Costruire dal basso non può diventare un dogma
Il calcio moderno ha portato quasi tutte le squadre a cercare una prima costruzione ragionata. Ma costruire dal basso non significa necessariamente doverlo fare in qualsiasi situazione. Esistono momenti della partita nei quali può essere più utile saltare la prima pressione, cercare direttamente gli attaccanti o utilizzare una soluzione più semplice per allontanare il pallone dalla propria area.

Ed è proprio questo che dovrebbe interrogarsi il Torino: serve davvero continuare a forzare la costruzione dal basso quando l'avversario ha preparato la partita per impedirla?

Non si tratta di chiedere di rinunciare completamente a un principio di gioco. Si tratta di avere un'alternativa. Perché se il portiere diventa sistematicamente il primo giocatore chiamato a risolvere situazioni di pressione estrema, prima o poi l'errore può arrivare. E quando arriva vicino alla propria area, spesso non c'è più modo di rimediare.

Il Torino deve quindi trovare un equilibrio. La qualità del palleggio e l'uscita palla a terra possono essere importanti, ma non possono trasformarsi in un obbligo tattico dal quale non è possibile derogare. Soprattutto contro squadre che scelgono di aggredire alto.

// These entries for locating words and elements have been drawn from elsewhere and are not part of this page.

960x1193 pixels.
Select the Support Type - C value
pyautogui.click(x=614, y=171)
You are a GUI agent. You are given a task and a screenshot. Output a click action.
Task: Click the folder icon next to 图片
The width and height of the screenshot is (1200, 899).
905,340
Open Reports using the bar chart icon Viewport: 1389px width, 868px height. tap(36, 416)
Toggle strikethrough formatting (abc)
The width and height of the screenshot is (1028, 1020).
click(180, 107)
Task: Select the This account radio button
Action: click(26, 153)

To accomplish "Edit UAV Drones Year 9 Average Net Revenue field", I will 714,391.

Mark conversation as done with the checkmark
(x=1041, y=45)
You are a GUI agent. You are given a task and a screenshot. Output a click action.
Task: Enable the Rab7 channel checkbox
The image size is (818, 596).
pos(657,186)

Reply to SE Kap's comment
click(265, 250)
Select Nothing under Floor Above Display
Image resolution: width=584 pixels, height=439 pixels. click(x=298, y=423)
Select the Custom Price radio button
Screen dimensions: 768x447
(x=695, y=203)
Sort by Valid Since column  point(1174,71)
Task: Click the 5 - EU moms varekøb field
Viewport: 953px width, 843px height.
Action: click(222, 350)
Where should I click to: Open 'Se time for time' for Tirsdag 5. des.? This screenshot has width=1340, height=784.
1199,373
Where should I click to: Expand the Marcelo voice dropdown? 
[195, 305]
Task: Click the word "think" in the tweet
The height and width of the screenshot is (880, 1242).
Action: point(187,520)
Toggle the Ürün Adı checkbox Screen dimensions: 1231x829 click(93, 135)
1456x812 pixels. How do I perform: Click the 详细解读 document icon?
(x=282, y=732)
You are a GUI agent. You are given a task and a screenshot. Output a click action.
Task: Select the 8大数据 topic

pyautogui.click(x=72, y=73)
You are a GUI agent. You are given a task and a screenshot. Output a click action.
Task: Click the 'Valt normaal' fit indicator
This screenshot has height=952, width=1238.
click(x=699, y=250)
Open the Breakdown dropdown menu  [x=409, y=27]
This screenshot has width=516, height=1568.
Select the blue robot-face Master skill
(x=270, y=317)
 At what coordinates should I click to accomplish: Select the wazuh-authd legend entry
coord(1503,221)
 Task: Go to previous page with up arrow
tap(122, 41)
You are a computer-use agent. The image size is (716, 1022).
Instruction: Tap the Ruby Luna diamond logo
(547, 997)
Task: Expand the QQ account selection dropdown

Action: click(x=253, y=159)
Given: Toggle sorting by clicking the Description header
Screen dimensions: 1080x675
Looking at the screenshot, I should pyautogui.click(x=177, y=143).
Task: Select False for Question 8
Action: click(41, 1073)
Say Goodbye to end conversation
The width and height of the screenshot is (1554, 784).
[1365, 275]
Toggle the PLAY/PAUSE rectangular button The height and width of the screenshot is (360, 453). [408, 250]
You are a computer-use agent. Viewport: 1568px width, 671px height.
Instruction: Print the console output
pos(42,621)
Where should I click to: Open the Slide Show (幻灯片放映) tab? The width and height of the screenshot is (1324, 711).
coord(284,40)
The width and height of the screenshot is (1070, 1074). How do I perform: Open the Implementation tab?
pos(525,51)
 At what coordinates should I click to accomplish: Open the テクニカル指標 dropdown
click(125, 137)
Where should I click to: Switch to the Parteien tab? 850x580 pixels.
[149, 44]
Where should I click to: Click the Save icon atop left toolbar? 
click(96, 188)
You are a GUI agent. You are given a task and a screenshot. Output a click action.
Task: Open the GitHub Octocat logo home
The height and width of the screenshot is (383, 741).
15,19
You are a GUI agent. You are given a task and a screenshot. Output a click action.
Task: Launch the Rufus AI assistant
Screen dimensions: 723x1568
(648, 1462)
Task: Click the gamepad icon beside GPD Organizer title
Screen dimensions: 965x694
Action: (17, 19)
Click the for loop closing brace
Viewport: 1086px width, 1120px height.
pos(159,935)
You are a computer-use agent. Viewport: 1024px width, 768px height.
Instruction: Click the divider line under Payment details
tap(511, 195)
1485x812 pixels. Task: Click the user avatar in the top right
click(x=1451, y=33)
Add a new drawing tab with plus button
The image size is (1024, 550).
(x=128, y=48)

Dopo l'ennesimo gol subito in questo modo, forse vale la pena chiedersi se non sia arrivato il momento di pensare anche a qualcosa di differente. Non per rinnegare la costruzione dal basso, ma per evitare che diventi un limite. Perché quando una soluzione pensata per dare sicurezza finisce invece per mettere in difficoltà il portiere e tutta la squadra, qualche alternativa va necessariamente studiata.